> [EXERCISE REQUIREMENTS]: Find the line below with "You are a computer-use". Print it and every line after it exactly, through the last line, leaving out the pictures.

Saved data entries
□ □ □ □ □ □ □
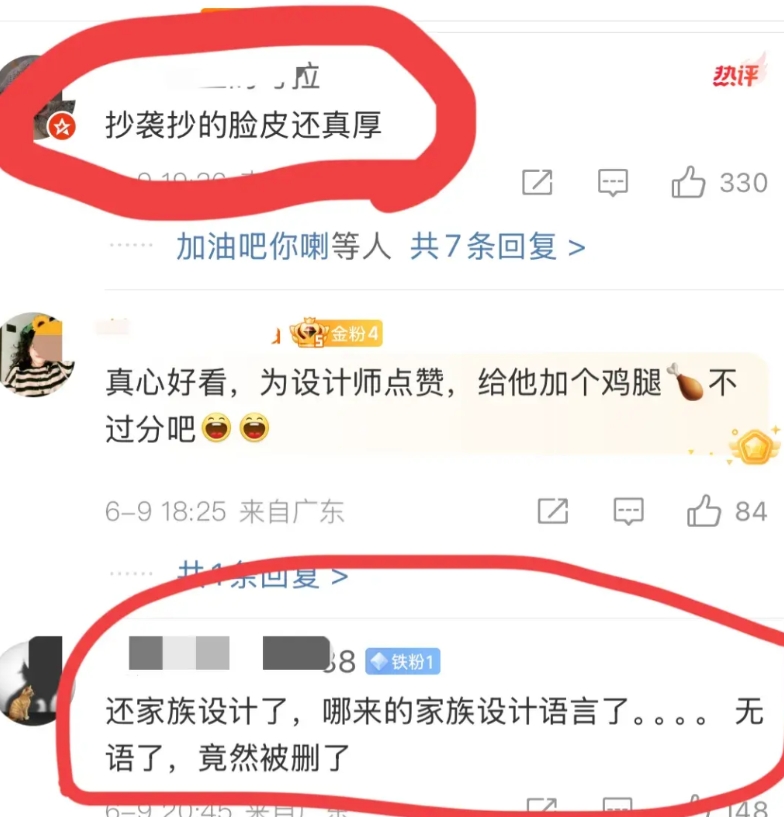Tap the gold gem decoration on comment bubble

coord(754,446)
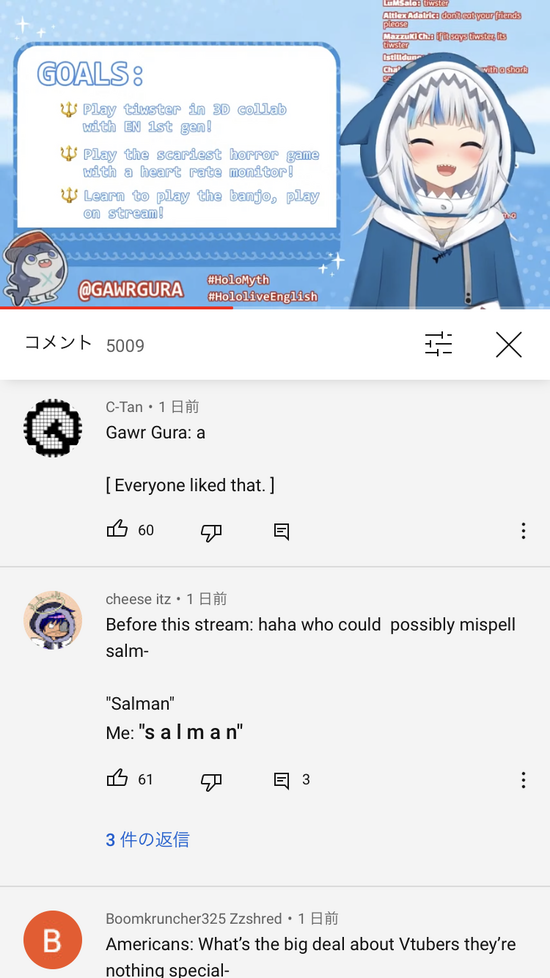
Task: Dislike C-Tan's comment with thumbs down
Action: pos(211,531)
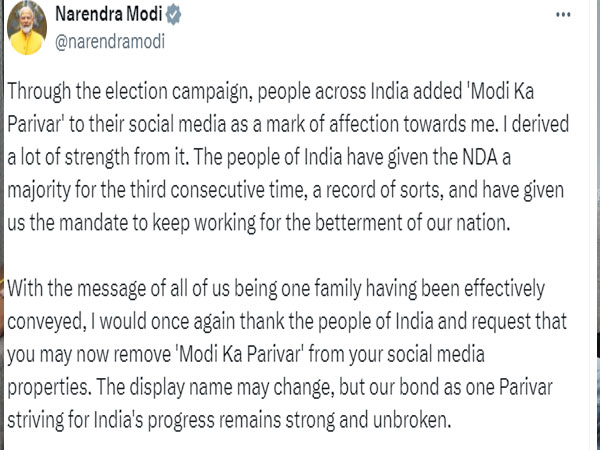Open the @narendramodi handle link
Image resolution: width=600 pixels, height=450 pixels.
point(110,41)
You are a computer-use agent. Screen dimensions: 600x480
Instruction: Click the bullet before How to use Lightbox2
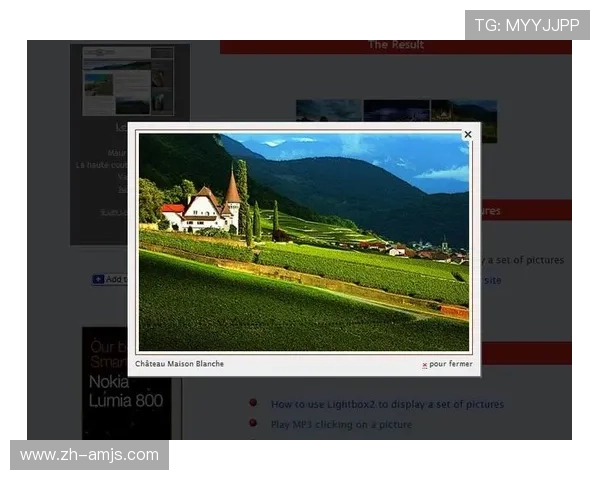[x=253, y=403]
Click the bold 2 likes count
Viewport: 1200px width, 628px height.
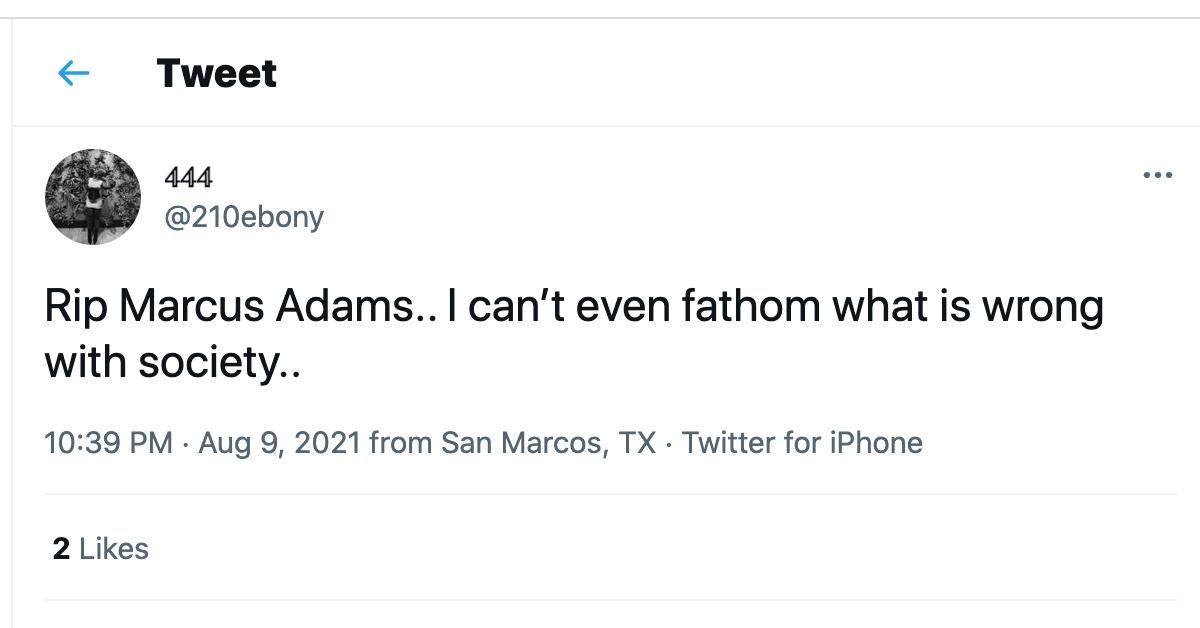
□ □ □ □ □ □ □
> [OUTPUT FOR THIS EXERCISE]:
You are a computer-use agent. Screen dimensions: 600x480
Instruction: Click the bullet before How to use Lightbox2
[x=253, y=403]
Click the bold 2 likes count
Viewport: 1200px width, 628px height.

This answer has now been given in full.